→ What is being asked: Please, in the data that follows, copy exactly the lines from the line with "Screen dimensions: 987x849" through the last one, both included. Do not include pictures.

Source data
┌──

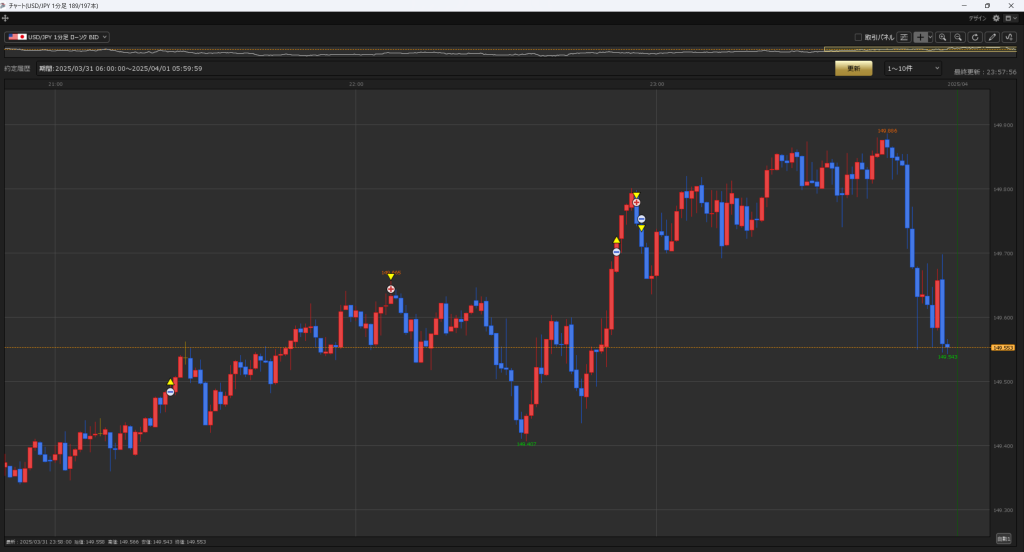This screenshot has height=552, width=1024.
Task: Zoom in on the chart
Action: (942, 37)
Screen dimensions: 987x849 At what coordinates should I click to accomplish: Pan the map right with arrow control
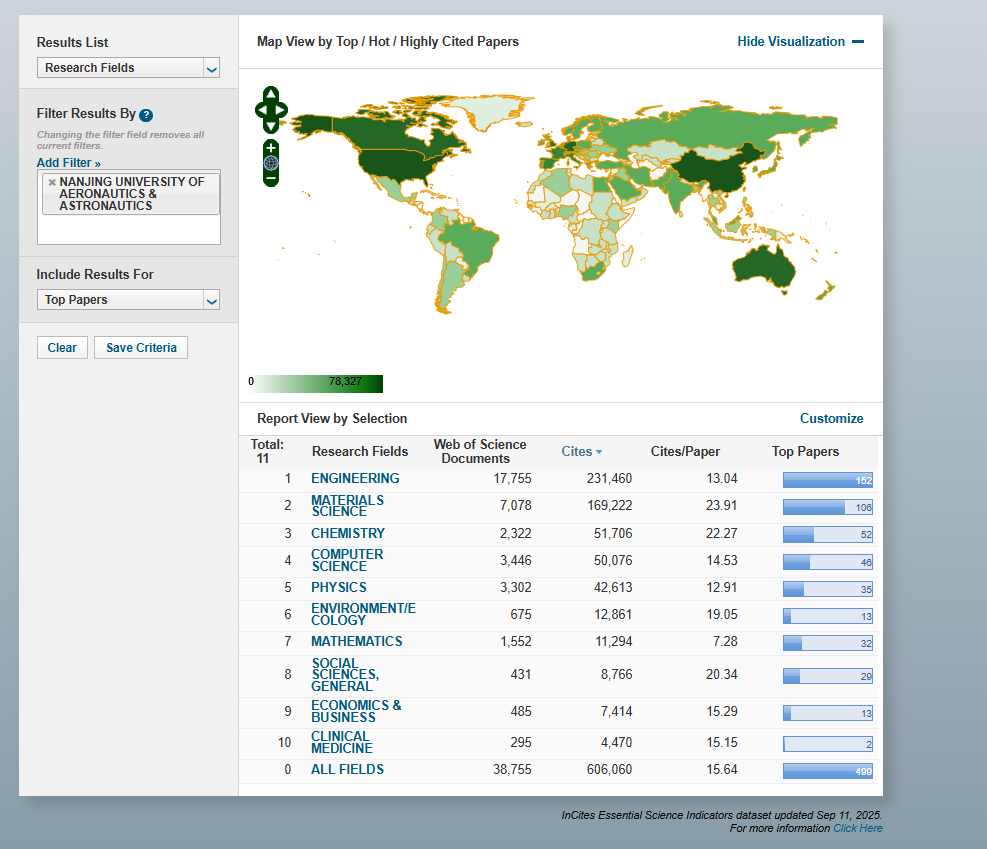282,110
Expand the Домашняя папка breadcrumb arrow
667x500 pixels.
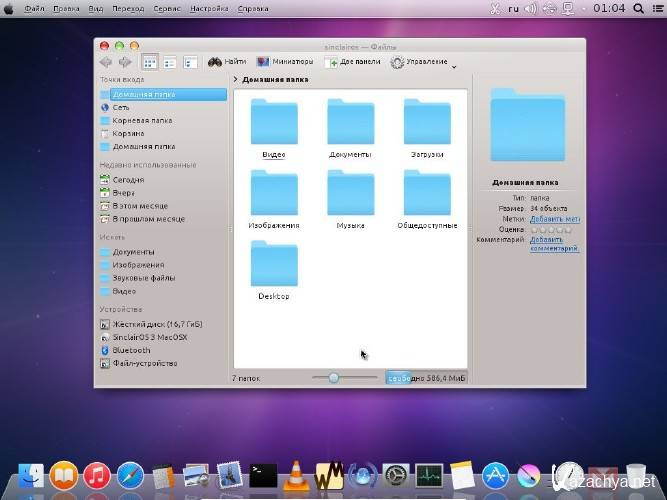pos(235,79)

└──

→ Exercise response:
Screen dimensions: 987x849 At what coordinates should I click to accomplish: Pan the map right with arrow control
282,110
Expand the Домашняя папка breadcrumb arrow
667x500 pixels.
pos(235,79)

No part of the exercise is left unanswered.